# [EXERCISE TEXT]
----------------

Our Troops Deserve More Than This

Our Troops Deserve More Than This

By Chuck Hagel and Leon E. Panetta

Mr. Hagel and Mr. Panetta are both former secretaries of defense.

As former secretaries of defense, we understand the profound responsibility of deploying our men and women in uniform into harm’s way. It is critical that there be a clear objective, a strategy to achieve the objective and an endgame to bring our forces back home. The president, Congress and the American people should be unified when a country goes to war.

There are now over 50,000 troops stationed in the Middle East, with President Trump reportedly considering sending forces on missions to extract Iran’s uranium or to occupy Kharg Island. Both operations are very risky and could result in heavy casualties and prolong the war.

Because their lives are on the line, we owe it to these committed American service members and their families to be truthful about the risks involved and why we are at war. There was a case to be made that Iran had a history of threatening the stability of the United States, Israel and other nations in the Middle East. Its leaders’ support for terrorism, arming dangerous proxy forces, developing large numbers of missiles that could strike regional targets and efforts to develop nuclear capability represented a genuine threat to peace and stability in the region.

----------------

# [EXCERPTED DATA]
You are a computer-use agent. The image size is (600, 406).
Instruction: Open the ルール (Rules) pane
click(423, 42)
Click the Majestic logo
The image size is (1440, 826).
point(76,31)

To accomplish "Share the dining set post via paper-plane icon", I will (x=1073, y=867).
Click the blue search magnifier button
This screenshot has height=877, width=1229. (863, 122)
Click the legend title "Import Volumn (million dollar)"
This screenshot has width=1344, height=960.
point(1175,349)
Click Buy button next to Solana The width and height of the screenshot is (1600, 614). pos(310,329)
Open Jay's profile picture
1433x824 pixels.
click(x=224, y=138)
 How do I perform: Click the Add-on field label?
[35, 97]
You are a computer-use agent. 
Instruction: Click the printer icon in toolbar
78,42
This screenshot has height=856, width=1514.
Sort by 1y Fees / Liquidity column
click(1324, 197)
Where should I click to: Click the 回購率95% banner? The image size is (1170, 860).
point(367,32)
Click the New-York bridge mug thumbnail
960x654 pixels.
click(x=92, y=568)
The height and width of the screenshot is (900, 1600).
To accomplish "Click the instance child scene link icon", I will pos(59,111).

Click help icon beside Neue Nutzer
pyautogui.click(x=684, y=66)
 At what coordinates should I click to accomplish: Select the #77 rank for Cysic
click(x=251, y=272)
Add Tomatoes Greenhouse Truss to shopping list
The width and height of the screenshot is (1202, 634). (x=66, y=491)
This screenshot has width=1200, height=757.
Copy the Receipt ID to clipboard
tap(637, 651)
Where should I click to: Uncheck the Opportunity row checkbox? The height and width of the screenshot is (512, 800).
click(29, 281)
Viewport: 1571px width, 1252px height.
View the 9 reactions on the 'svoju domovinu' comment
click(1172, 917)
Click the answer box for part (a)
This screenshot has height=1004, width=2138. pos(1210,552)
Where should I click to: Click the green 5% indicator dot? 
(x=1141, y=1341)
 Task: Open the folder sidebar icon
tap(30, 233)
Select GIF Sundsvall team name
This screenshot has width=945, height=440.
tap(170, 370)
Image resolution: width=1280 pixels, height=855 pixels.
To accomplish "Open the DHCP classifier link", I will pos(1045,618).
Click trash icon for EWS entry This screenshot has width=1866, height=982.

----------------

# [WORK INSTRUCTION 1]
In the essay on sending U.S. troops to war with Iran, how many troops does it say are now stationed in the Middle East?
# [WORK INSTRUCTION 2]
Write the next part of the essay on sending U.S. troops to war with Iran, picking up after its last sentence.

# [EXERCISE RESULT 1]
Over 50,000.

# [EXERCISE RESULT 2]
But it is also true that the 12-day war waged by Israel and the United States against Iran in June weakened Tehran and its proxies, damaged missile and airstrike capabilities and set back the project to develop a nuclear bomb. By July, Iran was no longer an imminent threat — a conclusion supported by our intelligence agencies.

Nevertheless, without informing the American people, Congress or our allies, President Trump decided to join Israel in a military campaign to kill Iran’s leadership and, he hoped, spark a popular uprising to bring down the Islamic republic once and for all. That did not happen. It was a terrible miscalculation. Since then, the president has offered conflicting objectives for why we went to war.

As former secretaries of defense and former members of Congress, we can personally attest to the problems that arise when our country engages in conflicts that drift without clear objectives and end points. They often become tragic, unwinnable wars that history does not remember kindly.